Scratch the surface of what's motivating my own obsession, and there it is. I'm a parent.


  1. You're my hero! My suggestion is to go check out and learn how to be a grassroots organizer. Also, help start a PAA chapter where you are, so parents can organize themselves. Don't sweat the website traffic. Education isn't as mentally stimulating to the public as we'd like.

  2. It's funny -- I've been a political organizer of one stripe or another since I went door-to-door for NOW in the mid-80s. But it's a bit different now, isn't it? Also, being a grassroots organizer in my hometown of NYC in the 80s is so different from being a rural education advocate in 2012 that I might as well have no experience at all.

    I recently saw the Twitter account for NOW-NYC, and had to give them a shout-out, because I helped run the place, oh, 20-some years ago! :)

    As for PAA, I have been considering it for some months, but I'm not sure of my footing as a school board member or how that would play out politically around here, for some complicated local reasons.

    My personal goal is to continue to know what I'm talking about, keep trying to bridge differences, open up a few doors to new ideas.

  3. I don't think it's my imagination; I think the conversation about "reform" is really growing and gaining traction. I don't want to take anything from a certain party's play book, but repeat it enough and it gets to be credible. We have a message. We want to get people to the point where they feel it is okay to talk about whether the Emperor has clothes.

  4. I'm not sure I understand your are you defining "reform?"

  5. My only word of advice is to stay attuned to the fact that the work you do "on the ground" - with real people in your community - is exponentially more important than the life you lead online. Have a marvelous year.

  6. That is advice well-taken. I do have to balance what I do -- there's only so far you can go to defeat the testing culture without reaching outside of our state and agitating in Washington to break NCLB. OTOH, we have to try to limit the damage of HST with our own kids. In a poor district, we tend to argue among ourselves, one program over another, schools v. potholes, and knowing the problem originates outside the county doesn't make them easier to solve. So I try and keep my hand in both home and national issues.

  7. I count myself as one of your recent followers and even though we sometimes disagree I'm happy to have found another voice in Maine education to connect with. It seems those in the Pine Tree State aren't as connected as I'd hope.

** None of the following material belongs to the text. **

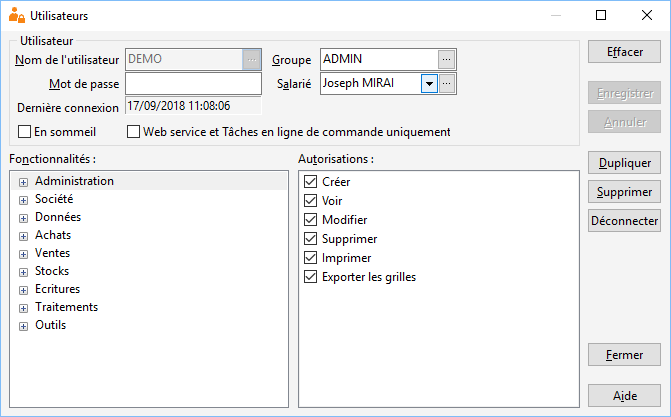Open the ellipsis browse button beside Salarié field
Screen dimensions: 671x417
click(446, 83)
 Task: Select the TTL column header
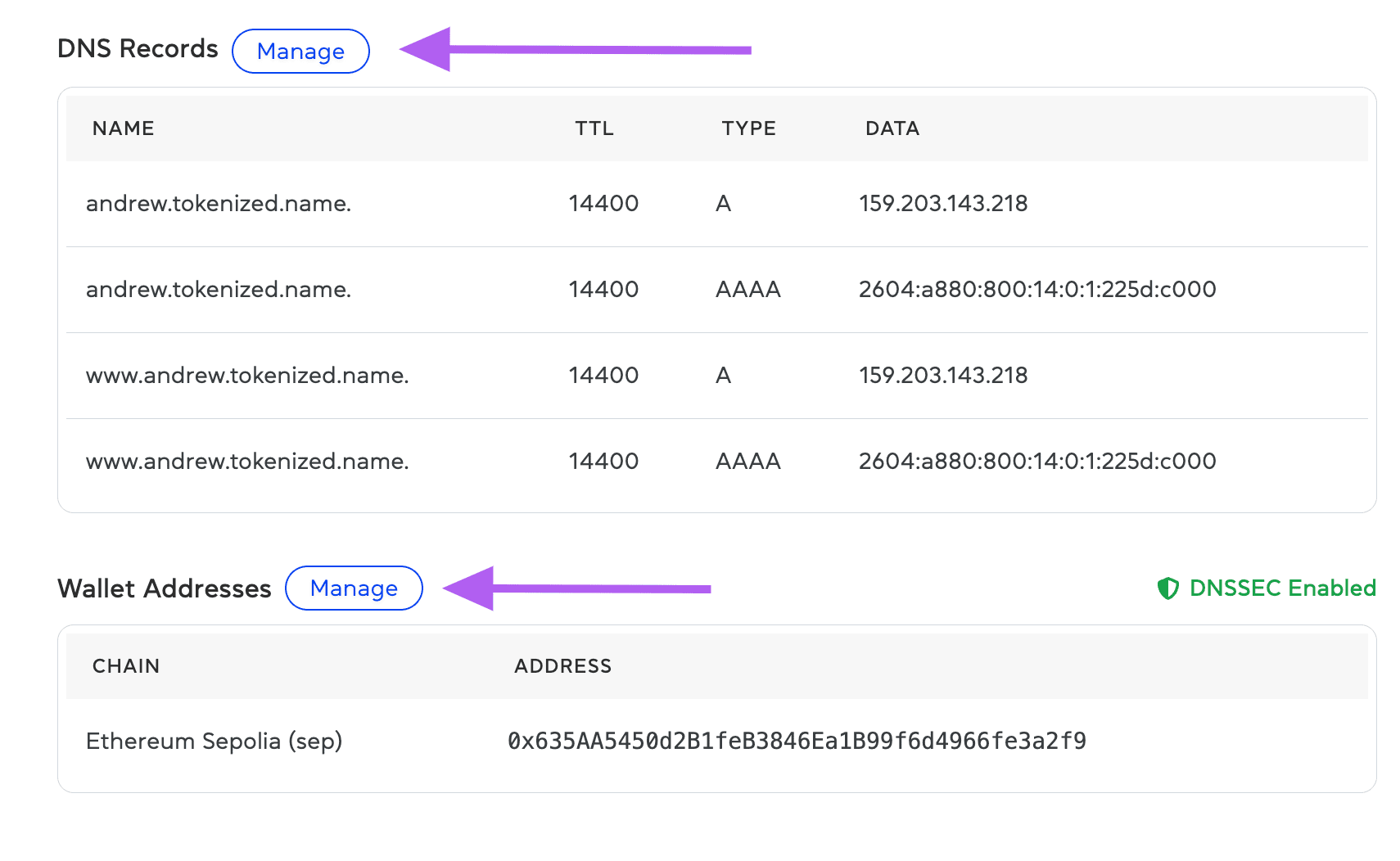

  8. Lisa- while standrdized testing is a demon it is no where near as damaging to the potential for educational excellence in Maine (and elsewhere) imho, as inconsistant leadership. You can accomplish NOTHING, in any organization with a constant turnover of administration, principals, school boards,& Supts. Real change, especially in education takes time, and planning and consistant goals. The new Commissioner has good ideas - we need to choose a path and build on it, modifying and course correcting as we go, defining the powers that belong at the state level and in local communities. Stay involved - this is an issue whose time haas come.

  9. Hi Lisa,
    Not much to say right now but I very glad to read that you are reaching out further. Wonderful work. As the Occupy Movement says, "Another World is Possible!"
    David Smith

  10. Kathy, you should read my piece on Steve Bowen. ( Good ideas, yes, but what's under the hood?

    Kathy, Ryan and David, I'm so glad to have Maine readers at all!